** Opening MATERIAL SHOWN block **

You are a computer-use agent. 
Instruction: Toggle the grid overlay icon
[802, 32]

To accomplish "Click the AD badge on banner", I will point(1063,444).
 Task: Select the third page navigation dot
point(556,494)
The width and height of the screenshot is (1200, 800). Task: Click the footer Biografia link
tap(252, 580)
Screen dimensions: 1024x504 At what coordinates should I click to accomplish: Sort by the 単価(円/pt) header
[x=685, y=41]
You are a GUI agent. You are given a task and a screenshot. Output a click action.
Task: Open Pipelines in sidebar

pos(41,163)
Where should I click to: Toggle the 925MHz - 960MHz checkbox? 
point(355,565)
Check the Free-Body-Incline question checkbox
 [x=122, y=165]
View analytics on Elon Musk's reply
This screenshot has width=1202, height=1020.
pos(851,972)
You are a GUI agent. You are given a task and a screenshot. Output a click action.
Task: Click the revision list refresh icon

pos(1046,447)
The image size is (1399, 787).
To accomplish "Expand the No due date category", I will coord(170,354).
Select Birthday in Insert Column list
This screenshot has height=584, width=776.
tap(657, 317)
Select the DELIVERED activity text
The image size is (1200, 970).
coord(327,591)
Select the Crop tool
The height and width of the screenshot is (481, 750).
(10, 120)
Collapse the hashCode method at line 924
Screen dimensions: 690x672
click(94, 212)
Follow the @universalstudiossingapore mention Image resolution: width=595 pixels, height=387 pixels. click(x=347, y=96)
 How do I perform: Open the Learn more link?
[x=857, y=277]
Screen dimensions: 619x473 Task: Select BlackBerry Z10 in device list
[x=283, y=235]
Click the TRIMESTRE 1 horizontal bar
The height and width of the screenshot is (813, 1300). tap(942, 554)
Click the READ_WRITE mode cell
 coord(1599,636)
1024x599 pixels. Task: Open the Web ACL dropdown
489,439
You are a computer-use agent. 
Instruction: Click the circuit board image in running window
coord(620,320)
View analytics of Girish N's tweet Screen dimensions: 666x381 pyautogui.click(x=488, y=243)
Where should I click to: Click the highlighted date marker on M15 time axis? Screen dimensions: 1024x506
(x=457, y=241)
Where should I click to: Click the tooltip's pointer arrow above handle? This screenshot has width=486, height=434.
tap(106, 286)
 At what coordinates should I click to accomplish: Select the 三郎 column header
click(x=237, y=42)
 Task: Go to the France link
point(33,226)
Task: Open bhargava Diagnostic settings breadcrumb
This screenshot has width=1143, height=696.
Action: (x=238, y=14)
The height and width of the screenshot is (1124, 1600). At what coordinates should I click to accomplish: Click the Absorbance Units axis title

** Closing MATERIAL SHOWN block **

YOUR TASK
So that nothing is lost, restate all the material word for word.

WRITTEN SOLUTION
You are a computer-use agent. 
Instruction: Toggle the grid overlay icon
[802, 32]

To accomplish "Click the AD badge on banner", I will point(1063,444).
 Task: Select the third page navigation dot
point(556,494)
The width and height of the screenshot is (1200, 800). Task: Click the footer Biografia link
tap(252, 580)
Screen dimensions: 1024x504 At what coordinates should I click to accomplish: Sort by the 単価(円/pt) header
[x=685, y=41]
You are a GUI agent. You are given a task and a screenshot. Output a click action.
Task: Open Pipelines in sidebar

pos(41,163)
Where should I click to: Toggle the 925MHz - 960MHz checkbox? 
point(355,565)
Check the Free-Body-Incline question checkbox
 [x=122, y=165]
View analytics on Elon Musk's reply
This screenshot has width=1202, height=1020.
pos(851,972)
You are a GUI agent. You are given a task and a screenshot. Output a click action.
Task: Click the revision list refresh icon

pos(1046,447)
The image size is (1399, 787).
To accomplish "Expand the No due date category", I will coord(170,354).
Select Birthday in Insert Column list
This screenshot has height=584, width=776.
tap(657, 317)
Select the DELIVERED activity text
The image size is (1200, 970).
coord(327,591)
Select the Crop tool
The height and width of the screenshot is (481, 750).
(10, 120)
Collapse the hashCode method at line 924
Screen dimensions: 690x672
click(94, 212)
Follow the @universalstudiossingapore mention Image resolution: width=595 pixels, height=387 pixels. click(x=347, y=96)
 How do I perform: Open the Learn more link?
[x=857, y=277]
Screen dimensions: 619x473 Task: Select BlackBerry Z10 in device list
[x=283, y=235]
Click the TRIMESTRE 1 horizontal bar
The height and width of the screenshot is (813, 1300). tap(942, 554)
Click the READ_WRITE mode cell
 coord(1599,636)
1024x599 pixels. Task: Open the Web ACL dropdown
489,439
You are a computer-use agent. 
Instruction: Click the circuit board image in running window
coord(620,320)
View analytics of Girish N's tweet Screen dimensions: 666x381 pyautogui.click(x=488, y=243)
Where should I click to: Click the highlighted date marker on M15 time axis? Screen dimensions: 1024x506
(x=457, y=241)
Where should I click to: Click the tooltip's pointer arrow above handle? This screenshot has width=486, height=434.
tap(106, 286)
 At what coordinates should I click to accomplish: Select the 三郎 column header
click(x=237, y=42)
 Task: Go to the France link
point(33,226)
Task: Open bhargava Diagnostic settings breadcrumb
This screenshot has width=1143, height=696.
Action: (x=238, y=14)
The height and width of the screenshot is (1124, 1600). At what coordinates should I click to accomplish: Click the Absorbance Units axis title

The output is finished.